Summer destination? Time to ditch that dated label.
Dubrovnik has been somewhat plagued by the ”summer destination” label ever since Croatia’s southernmost city took off as a popular holiday destination. With the likes of Greece and Spain carrying such labels, it tends to inadvertently lump the Pearl of the Adriatic into the ”I have a three month window to visit this place” mentality in the subconscious minds of tourists. That couldn’t be further from the truth.
Airlines are partially at fault, and we’ve talked about this before, but Dubrovnik should be labelled as a city break, not as a summer destination. The fact that this fascinating historical place, a UNESCO World Heritage Site, a living, breathing museum nicknamed the most beautiful city in the world, is thrown in with other European beach destinations that are accessible to Northern Europeans within a pretty small window is somewhat shameful. Germans, Brits and Scandinavians are perfectly aware that this amazing city exists outside of summer too, it doesn’t just vanish into thin air – they just can’t seem to get to it very easily.
Although there is a lot of talk (and some praiseworthy action) when it comes to promoting Croatia as a year-round tourist destination, with offers of adventure tourism, active tourism, sustainable tourism, eco tourism, and the list goes on, it still seems bizarre to many that Dubrovnik turns into a ghost town come winter.
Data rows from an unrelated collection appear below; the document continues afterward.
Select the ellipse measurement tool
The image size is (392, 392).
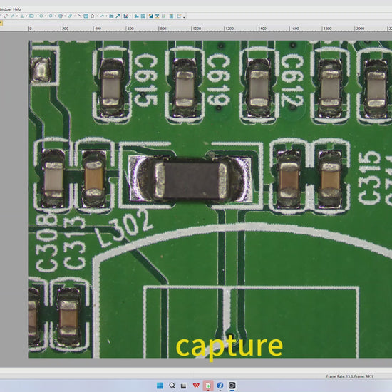coord(41,16)
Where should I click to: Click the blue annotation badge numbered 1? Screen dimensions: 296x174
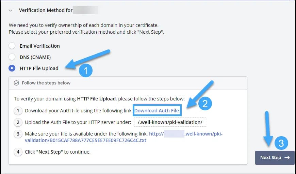(x=85, y=70)
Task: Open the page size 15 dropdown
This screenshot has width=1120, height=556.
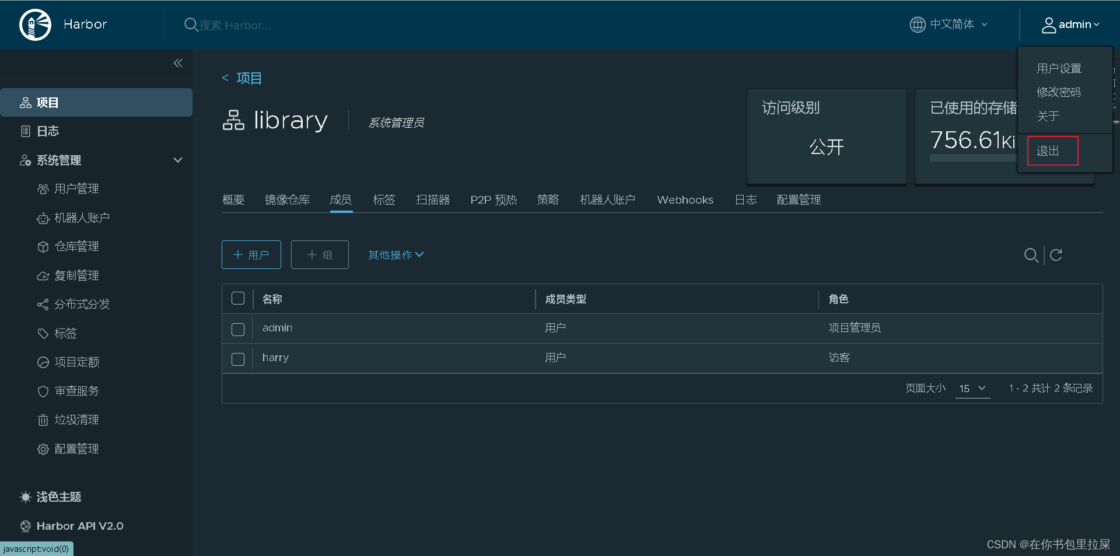Action: (x=972, y=389)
Winter is the time when it is finally possible to really see and experience all the art, culture and history this city has to offer without drowning in a crowd of people, being knocked out by selfie sticks, being suffocated by leaflets about ”KAYAKS!!!” or ”WALKING TOURS!!!” being shoved down half way down your throat or getting heat stroke. I’ve made my point. I’m not bitter, honestly.
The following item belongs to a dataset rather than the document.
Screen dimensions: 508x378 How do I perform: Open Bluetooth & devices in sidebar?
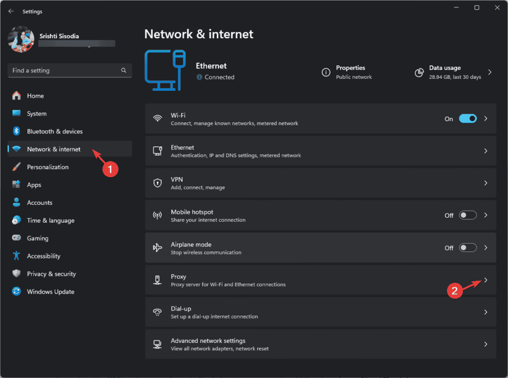click(55, 131)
Unfortunately, many places, including but not limited to hotels, bars, restaurants and other establishments that cater for tourists tend to follow the trend and no longer see any point in remaining open. And why would they when airlines and their glittery ”summer destination” propaganda have succeeded in turning people off. The city goes from being packed solid for three months to being all but empty, except for the cats and pigeons. If Dubrovnik was lined with white sandy beaches and had a choice of cheap all inclusive hotels offering flat, warm beer in plastic cups, then I’d understand. But this isn’t Benidorm.
Despite having said all this, are things finally beginning to take a turn in the right direction? According to a report from DuList on the 4th of November, 2017, it would seem that October in Dubrovnik has been somewhat more successful than usual. An impressive 142,165 arrivals were recorded in Dubrovnik-Neretva County, which is a 14 percent increase when compared to October 2016. 514,766 overnights were also acheived, which is 10 percent more than were acheived in October 2016.
Are things finally turning around for the Pearl of the Adriatic?